A successful experiment is one where another scientist can achieve the same result in a different laboratory under similar conditions. But more than 70% of researchers have tried and failed to reproduce another scientist’s experiments. More than half have been unable to produce some of their experiments: this is the reproducibility crisis.

“Good science relies on reproducible results; otherwise, the results are meaningless,” said Professor Ross King from Cambridge’s Department of Chemical Engineering and Biotechnology, who led the research. “This is particularly critical in biomedicine: if I’m a patient and I read about a promising new potential treatment, but the results aren’t reproducible, how am I supposed to know what to believe? The result could be people losing trust in science.”

Several years ago, King developed the robot scientist Eve, a computer/robotic system that uses artificial intelligence (AI) techniques to carry out scientific experiments.

“One of the big advantages of using machines to do science is they’re more precise and record details more exactly than a human can,” said King. “This makes them well-suited to attempting to reproduce scientific results.”

As part of a project funded by DARPA, King and his colleagues from the UK, US and Sweden designed an experiment that uses a combination of AI and robotics to help address the reproducibility crisis by getting computers to read scientific papers and understand them and getting Eve to attempt to reproduce the experiments.

For the current paper, the team focused on cancer research. “The cancer literature is enormous, but no one ever does the same thing twice, making reproducibility a huge issue,” said King. He also holds a position at the Chalmers University of Technology in Sweden. “Given the vast sums of money spent on cancer research and the sheer number of people affected by cancer worldwide, it’s an area where we urgently need to improve reproducibility.”

From an initial set of more than 12,000 published scientific papers, the researchers used automated text mining techniques to extract statements related to gene expression changes in response to drug treatment in breast cancer. From this set, 74 papers were selected.

Two different human teams used Eve and two breast cancer cell lines and attempted to reproduce the 74 results. Statistically significant evidence for repeatability was found in 43 papers. The results were replicable under identical conditions, and considerable evidence for reproducibility or robustness was found in 22 articles, meaning the results were replicable by different scientists under similar conditions. In two cases, automation made serendipitous discoveries.

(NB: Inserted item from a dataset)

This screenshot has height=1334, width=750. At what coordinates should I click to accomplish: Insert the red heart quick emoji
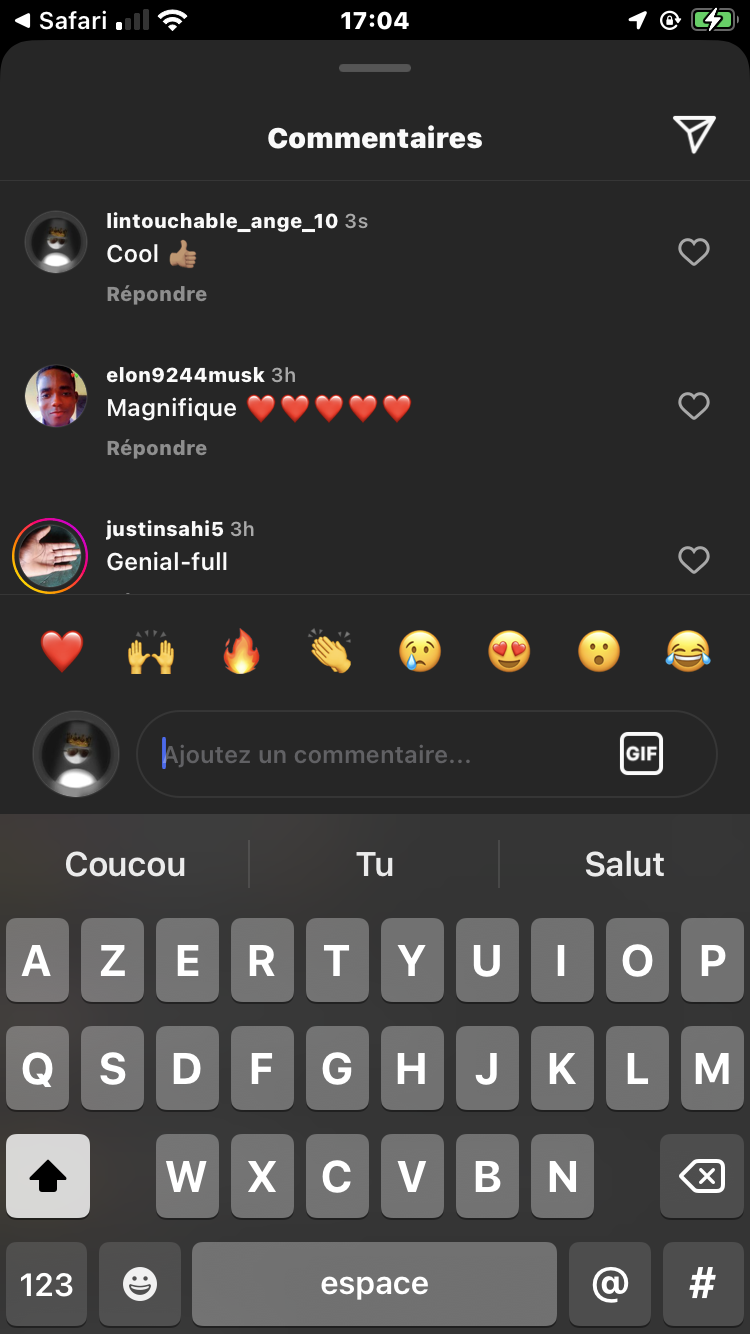62,653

While only 22 out of 74 papers were found to be reproducible in this experiment, the researchers say that this does not mean that the remaining papers are not scientifically reproducible or robust. “There are many reasons why a particular result may not be reproducible in another lab,” said King. “Cell lines can sometimes change their behaviour in different labs under different conditions. We found the most important difference was that it matters who experiments because every person is different.”

King says that this work shows that automated and semi-automated techniques could be an essential tool to help address the reproducibility crisis and that reproducibility should become a standard part of the scientific process.

“It’s quite shocking how big of an issue reproducibility is in science, and it’s going to need a complete overhaul in the way that a lot of science is done,” said King. “We think that machines have a key role to play in helping to fix it.”

Source: Cambridge University